Aim => Copy the material below word for word, from its first line up to and including the line with "pyautogui.click(x=344, y=248)", and leave the pictures out of your copy.

(Screen grounding material)
▼

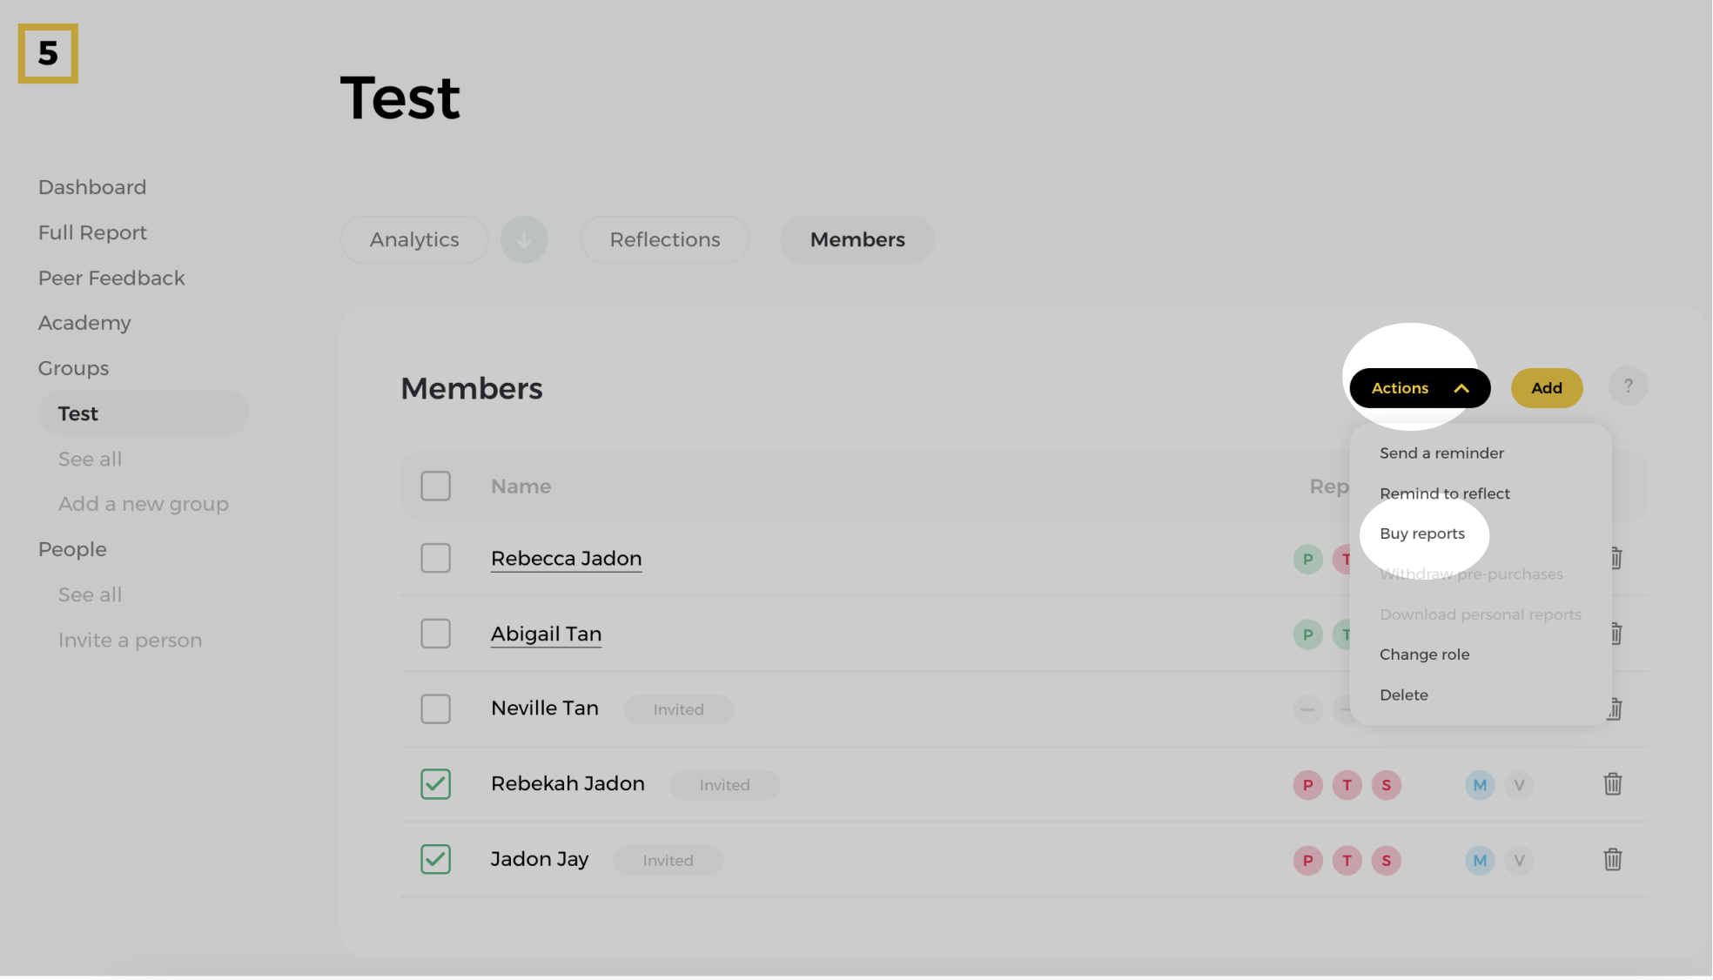Delete Rebekah Jadon using trash icon
Image resolution: width=1713 pixels, height=980 pixels.
point(1612,784)
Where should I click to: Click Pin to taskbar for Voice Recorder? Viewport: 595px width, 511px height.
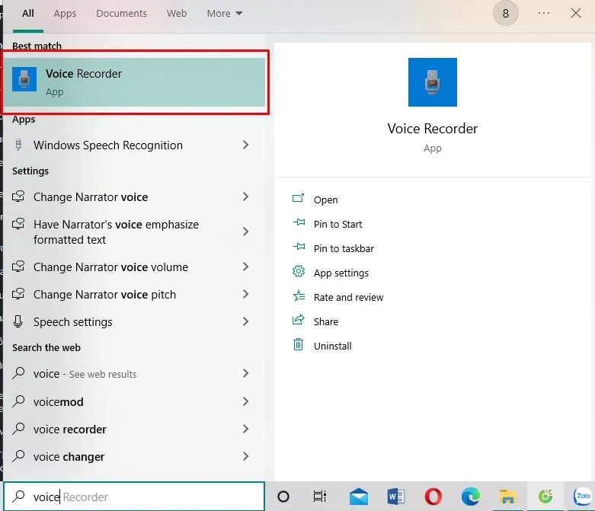pyautogui.click(x=344, y=248)
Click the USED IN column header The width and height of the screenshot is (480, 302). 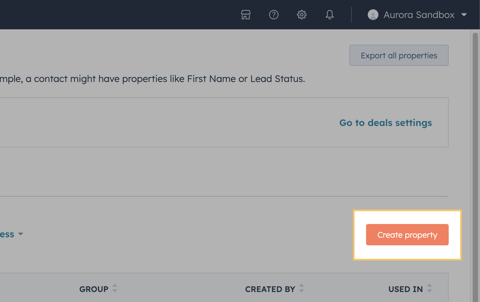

▲

Response below =>
Delete Rebekah Jadon using trash icon
Image resolution: width=1713 pixels, height=980 pixels.
point(1612,784)
Where should I click to: Click Pin to taskbar for Voice Recorder? Viewport: 595px width, 511px height.
pyautogui.click(x=344, y=248)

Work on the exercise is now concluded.